Starting from the line containing "This screenshot has width=1280, height=567.", give again every line through the end of the entries, word for word. Pictures stay out of the copy.

RECORDS SHOWN below:

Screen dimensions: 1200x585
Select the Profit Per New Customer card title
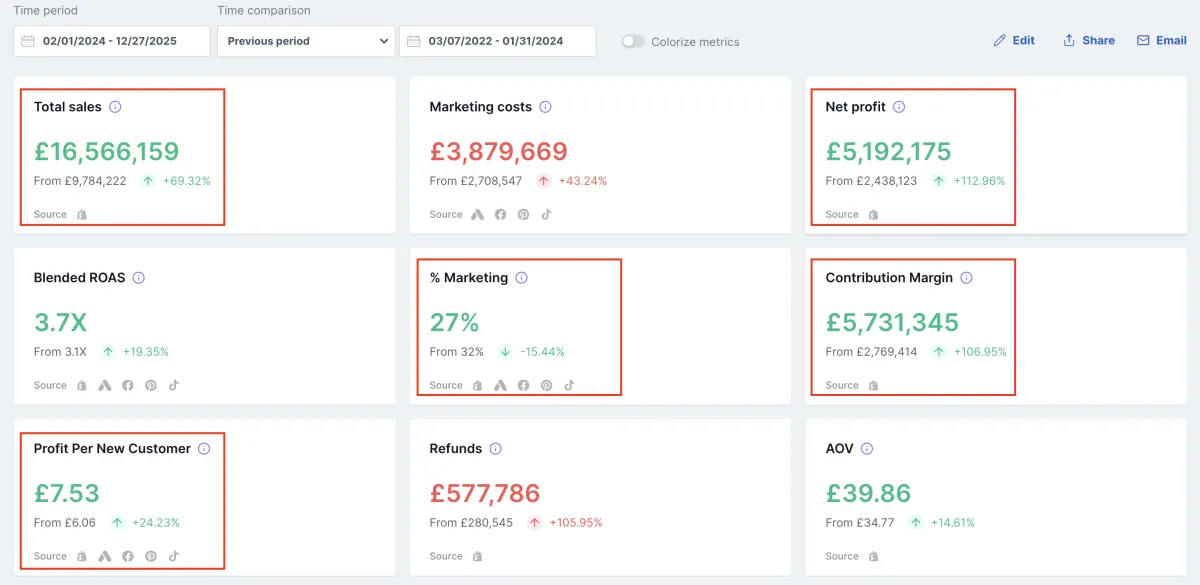coord(112,449)
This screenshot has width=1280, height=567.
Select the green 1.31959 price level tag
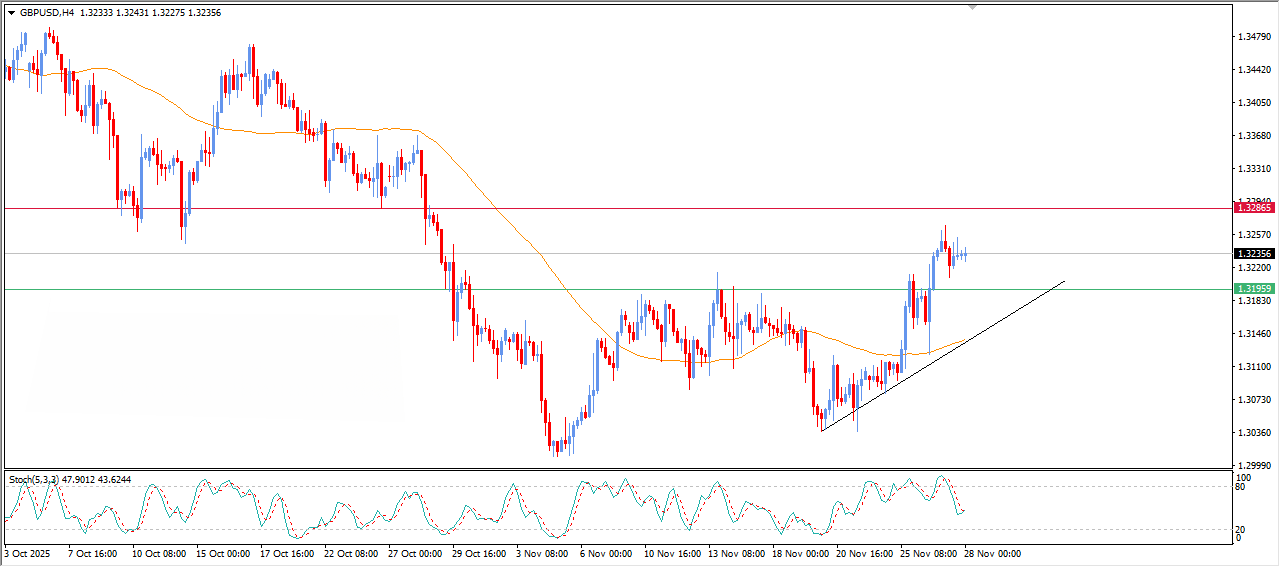1254,289
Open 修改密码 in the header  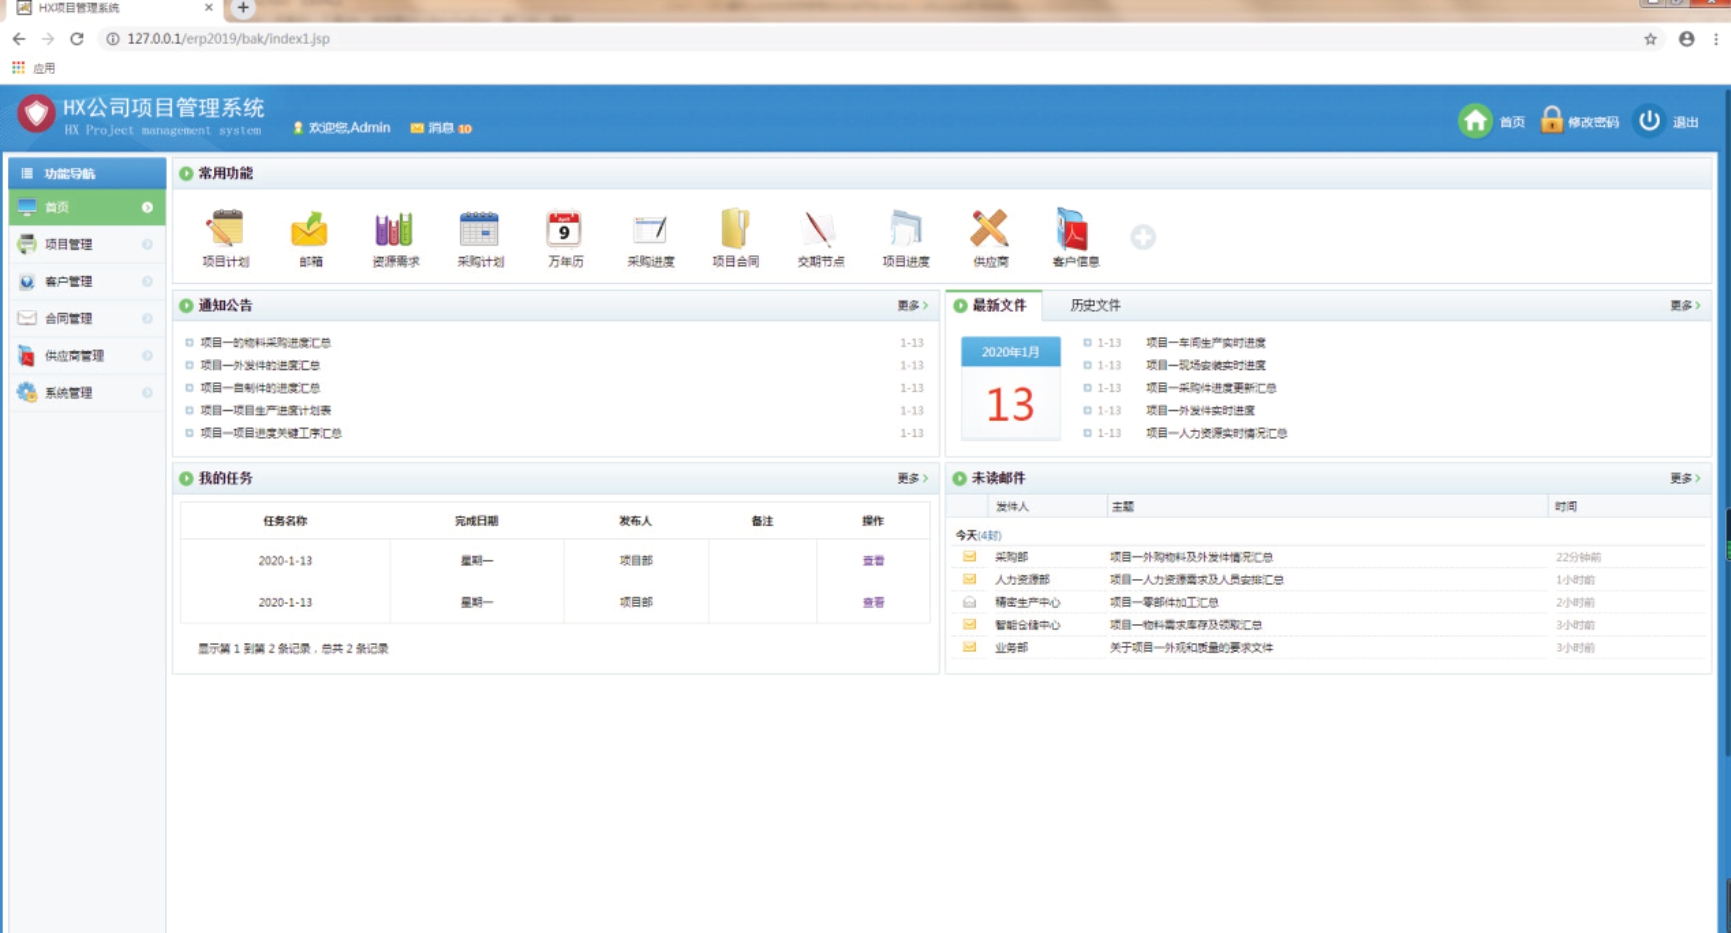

End of RECORDS SHOWN.

> _RESPONSE TO THE TASK_:
This screenshot has width=1280, height=567.
Select the green 1.31959 price level tag
1254,289
Open 修改密码 in the header  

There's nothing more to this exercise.